Retype, word for word, the line holding "Where should I click to: Click the red" and every line below it to the end of the listing. Leave out the pictures.

EXTRACTED ENTRIES ▸
----------

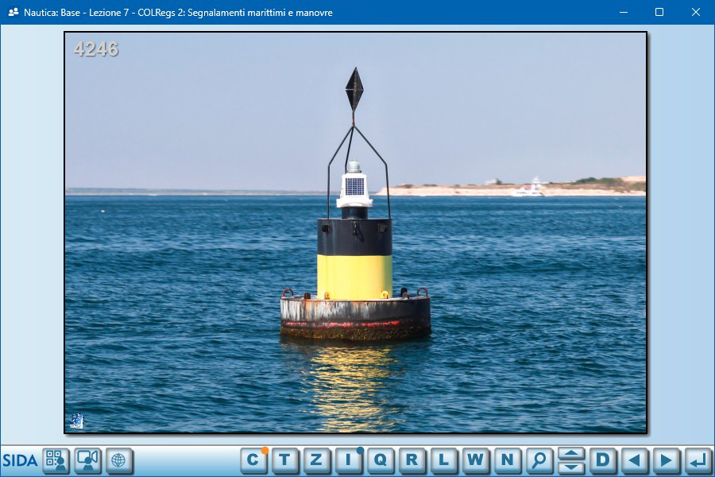Open the video camera presenter button
Viewport: 715px width, 477px height.
87,460
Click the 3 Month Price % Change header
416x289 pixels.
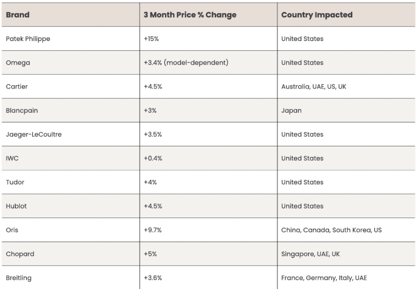(190, 15)
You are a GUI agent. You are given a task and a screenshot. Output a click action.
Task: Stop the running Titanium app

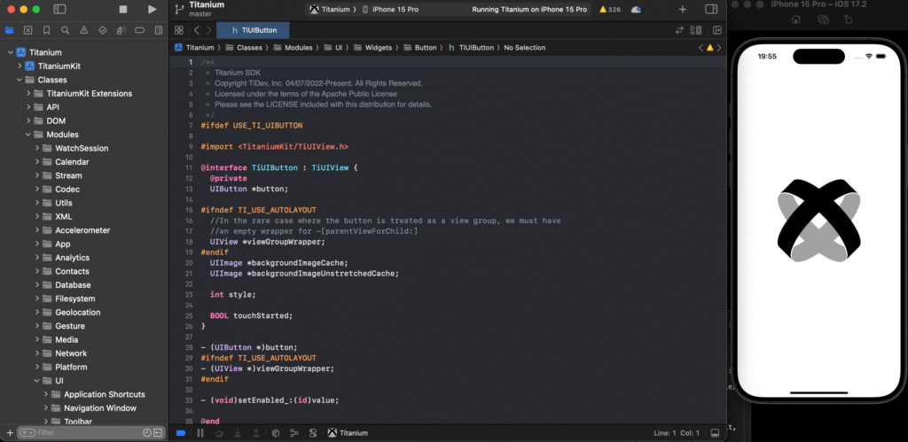click(122, 9)
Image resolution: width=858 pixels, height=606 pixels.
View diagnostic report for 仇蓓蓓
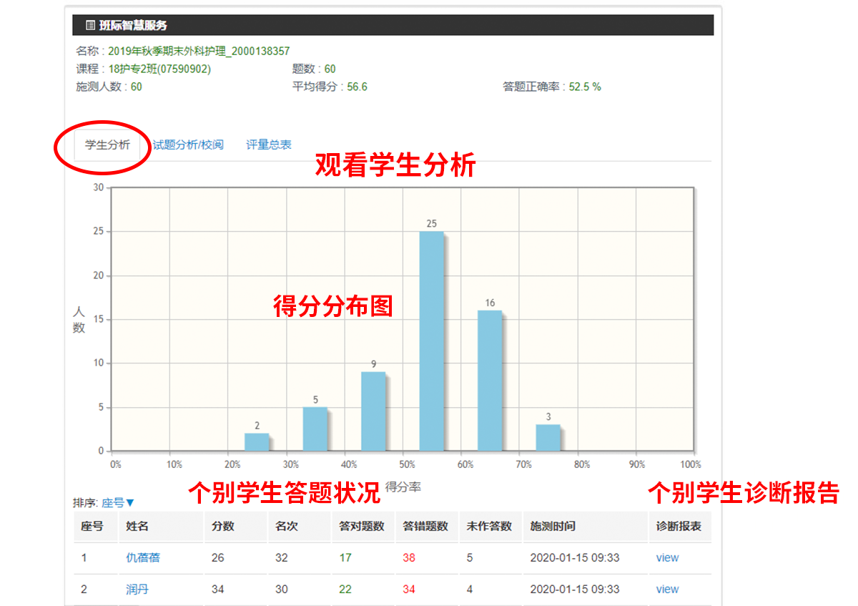pos(667,557)
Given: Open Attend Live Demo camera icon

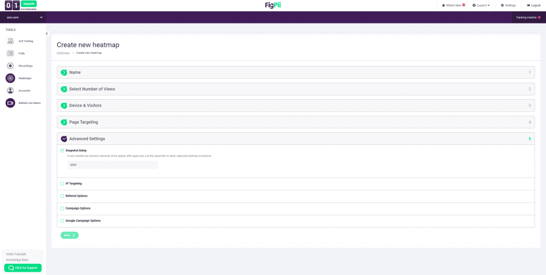Looking at the screenshot, I should click(10, 103).
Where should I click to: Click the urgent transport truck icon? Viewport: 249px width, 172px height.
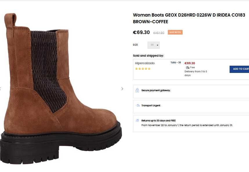tap(137, 105)
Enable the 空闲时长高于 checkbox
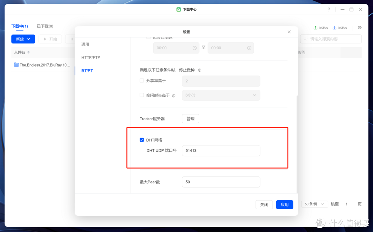Image resolution: width=373 pixels, height=232 pixels. [142, 95]

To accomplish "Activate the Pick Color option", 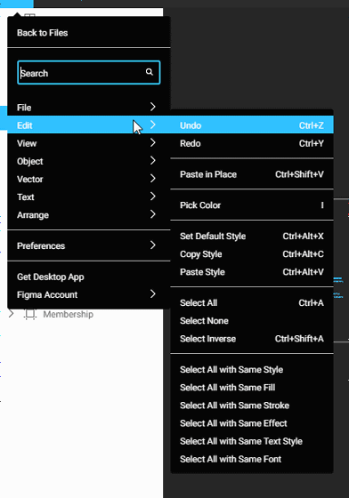I will [252, 205].
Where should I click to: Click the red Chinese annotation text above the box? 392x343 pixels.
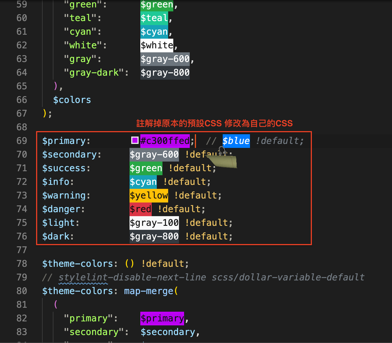point(214,123)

----------

EXERCISE ANSWER ▸
Where should I click to: Click the red Chinese annotation text above the box? 392x343 pixels.
point(214,123)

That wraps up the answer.